I have to wonder if you'll read this letter. It's been two years. But
it seems we'll be seeing each other at the wedding and there are things
I have to say first.
I suppose you've wondered why I left. Why I left the way I did. And probably
why I'm writing to you now about it. I'm no good with words--that's your
gift--but I want you to know it wasn't you. You didn't do anything to
make me leave. And I left you sleeping because I knew that if you wok,
and looked at me with those eyes of yours, I'd never have the courage
I have to explain now, because I'll never have the courage to tell you
face to face. But believe me when I tell you I was only doing what was
best for you. I hear you're happy with Zechs, so that proves I was right.
You told me once that I didn't have a heart. It's not quite true. I
do have one, it's just not big enough or deep
enough to love you the way you need to be loved. That's why I left. I
could never say "no" to you. I gave you everything you asked for--not
that you ever asked for much--but I couldn't give you the one thing that
mattered most to you.
I remember how you looked at me after we'd been together, begging silently
with all your soul to hear me say it.

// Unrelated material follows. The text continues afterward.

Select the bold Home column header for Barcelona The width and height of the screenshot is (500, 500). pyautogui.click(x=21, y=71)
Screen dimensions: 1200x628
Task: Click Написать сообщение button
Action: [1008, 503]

And the times when I made myself
say it, and I saw the hurt in your eyes that told me that you knew the
truth, and that you wondered what you had done wrong. Wondered why you
couldn't make me love you. I could see that you were tearing yourself
apart to find the answer, but I didn't know how to help you.
What I'm trying to tell you is that it was never your fault. Anyone would
love you. Anyone with a heart, that is.
Relena's not used to being denied anything, and the novelty of the chase
will keep her happy. What I can give will be enough for her. It would
have killed you.
I wish you'd been right, that I didn't have a heart at all. Then it wouldn't
have hurt to leave you--or to lose you.